# WHAT YOU WILL DO
Please write out exactly the lines from the one with "Given: Show the +2 disabled entities" through the end of the data below, both ends included, and omit any pictures.

# DATA FOR ANALYSIS
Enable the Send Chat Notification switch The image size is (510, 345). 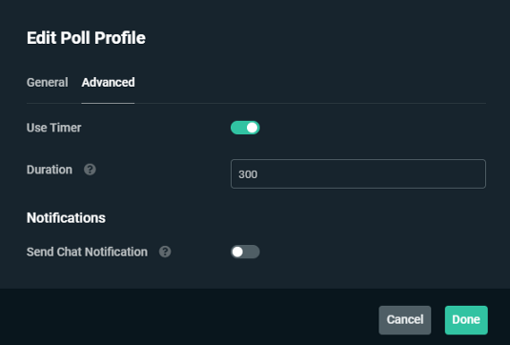245,252
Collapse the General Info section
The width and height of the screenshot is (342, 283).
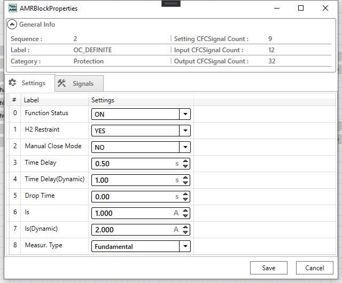pyautogui.click(x=12, y=25)
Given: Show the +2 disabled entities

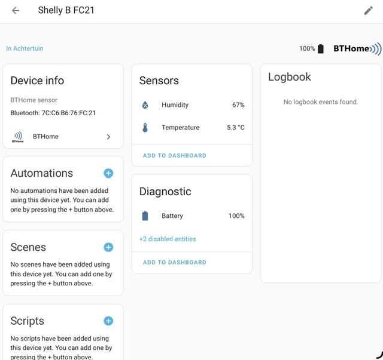Looking at the screenshot, I should (168, 239).
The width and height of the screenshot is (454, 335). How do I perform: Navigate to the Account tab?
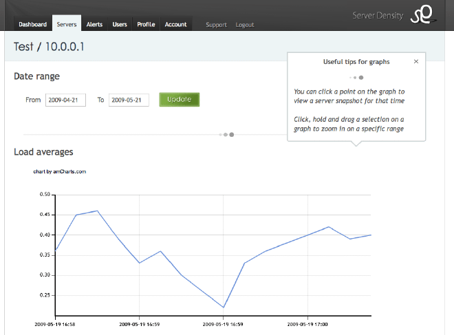(x=175, y=24)
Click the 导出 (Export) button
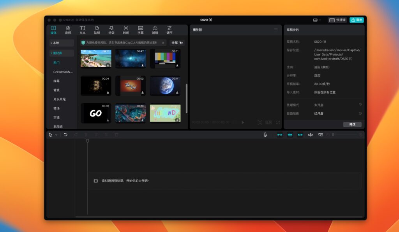Screen dimensions: 399x232 [357, 20]
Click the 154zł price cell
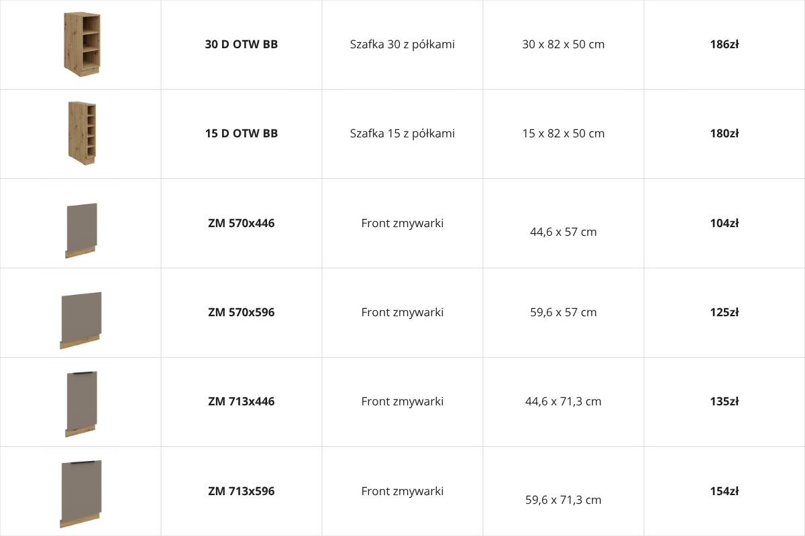805x536 pixels. click(725, 491)
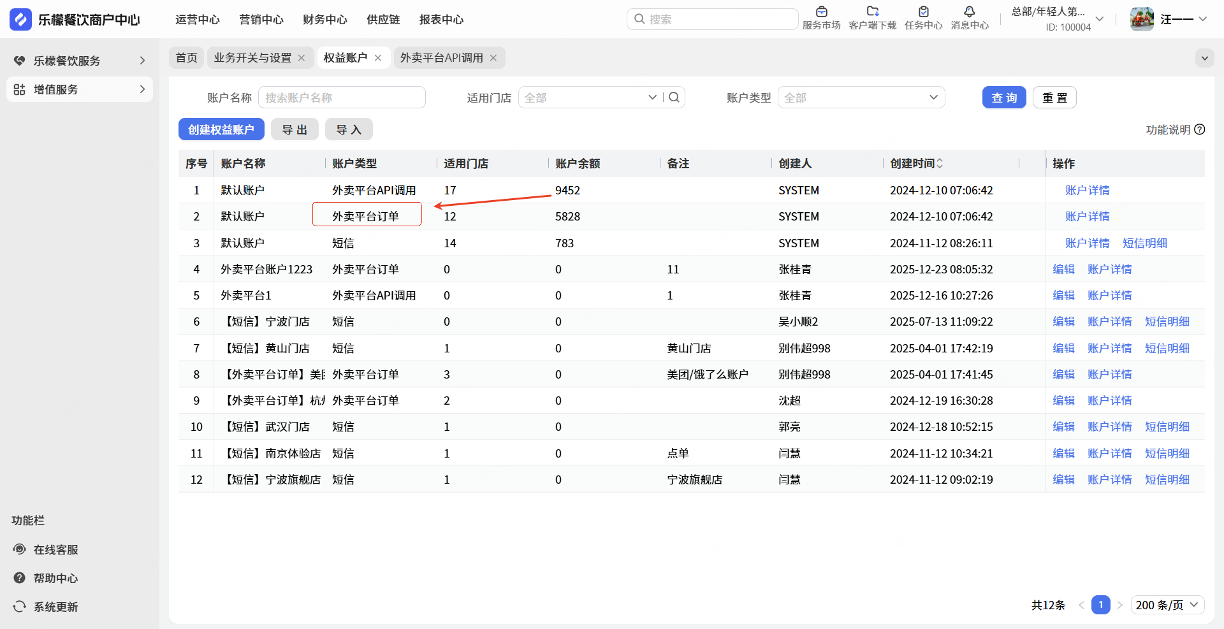Open 任务中心 clipboard icon
Image resolution: width=1224 pixels, height=629 pixels.
(923, 12)
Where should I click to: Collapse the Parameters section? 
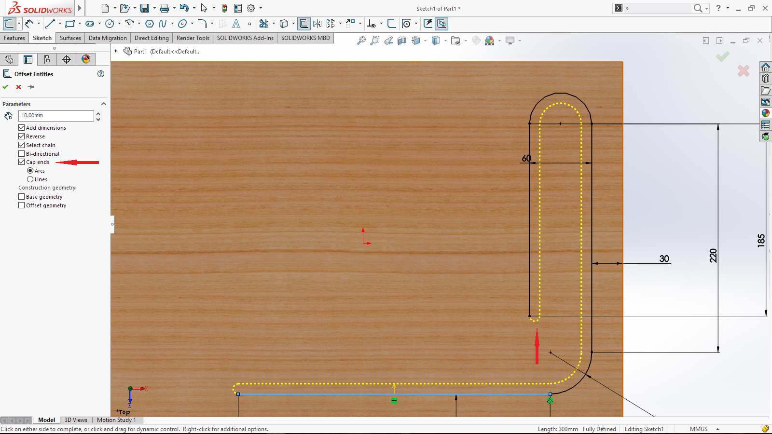pyautogui.click(x=103, y=104)
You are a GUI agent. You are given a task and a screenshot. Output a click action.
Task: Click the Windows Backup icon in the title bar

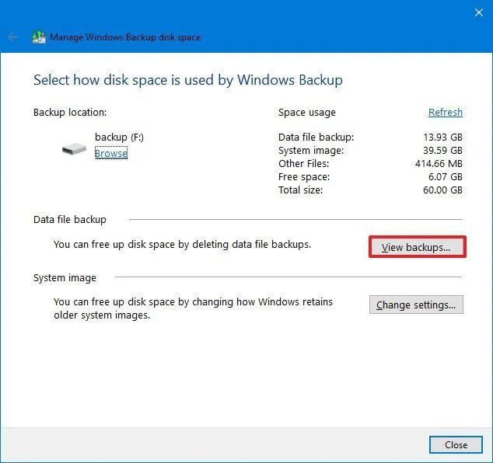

# RESULT OF THE EXERCISE
Given: Show the +2 disabled entities

Looking at the screenshot, I should (168, 239).
The width and height of the screenshot is (454, 335). How do I perform: Navigate to the Account tab?
(x=175, y=24)
Click the 导出 (Export) button
Screen dimensions: 399x232 [357, 20]
Click the 154zł price cell
805x536 pixels. click(725, 491)
Open 任务中心 clipboard icon
Image resolution: width=1224 pixels, height=629 pixels.
(923, 12)
Where should I click to: Collapse the Parameters section? 
pyautogui.click(x=103, y=104)
You are a GUI agent. You are given a task and a screenshot. Output a click action.
Task: Click the Windows Backup icon in the title bar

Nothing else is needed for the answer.